Les fidèles lecteurs de ce blog trouveront peut-être un goût de déjà vu à cette critique, qui leur rappellera celles de " Charly" ou de " Tout est pardonné" : même décalage entre l'emballement de la critique et le profond ennui que j'ai ressenti, avec le sentiment lancinant d'être maintenu à l'extérieur de l'histoire. Ici, dans "L'Enfant d'en haut", la première demi-heure concentre cette impression : la caméra suit en plans serrés Simon qui de salle hors-sac en terrasse de café d'altitude accumule les larcins, le visage camouflé sous son casque et sa cagoule. La démarche intellectuelle de la réalisatrice (reserrer le cadre sur Simon pour montrer son extériorité à ce milieu de la montagne pour riches, par opposition aux plans larges qui découvrent le paysage tristement bétonné de la vallée industrielle) rend cette très longue scène d'ouverture encore plus ennuyeuse.
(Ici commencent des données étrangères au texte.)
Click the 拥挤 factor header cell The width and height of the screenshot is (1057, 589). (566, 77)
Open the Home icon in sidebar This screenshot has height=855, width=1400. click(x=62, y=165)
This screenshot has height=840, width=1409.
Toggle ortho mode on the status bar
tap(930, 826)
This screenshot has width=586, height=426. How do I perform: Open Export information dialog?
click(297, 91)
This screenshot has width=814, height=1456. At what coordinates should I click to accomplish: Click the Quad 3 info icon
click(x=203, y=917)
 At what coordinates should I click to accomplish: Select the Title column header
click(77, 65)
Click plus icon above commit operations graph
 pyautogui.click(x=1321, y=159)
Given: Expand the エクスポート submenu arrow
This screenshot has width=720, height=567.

L'apparition de Léa Seydoux et l'amorce d'une description des relations entre Simon et elle ouvrent une autre piste, vite refermée avec la fugue de la soeur irresponsable : revoilà Simon bien seul, et nous avec à devoir le suivre dans ces scènes interminables de rapine filmées dans la continuité. Alors, par intermittence, le récit descend de la station pour traiter de son véritable sujet, l'étrange relation entre Louise et Simon, où le gamin ramène l'argent à la maison alors que la soi-disant adulte est incapable de garder un boulot, et se met à soutirer à Simon son argent en passant de la supplication au chantage. Entre les deux, l'objet de ce chantage est l'amour dont de gamin élevé apparemment tout seul manque si cruellement, et que Louise ne lui offre qu'occasionnellement avant de laisser exploser sa dureté .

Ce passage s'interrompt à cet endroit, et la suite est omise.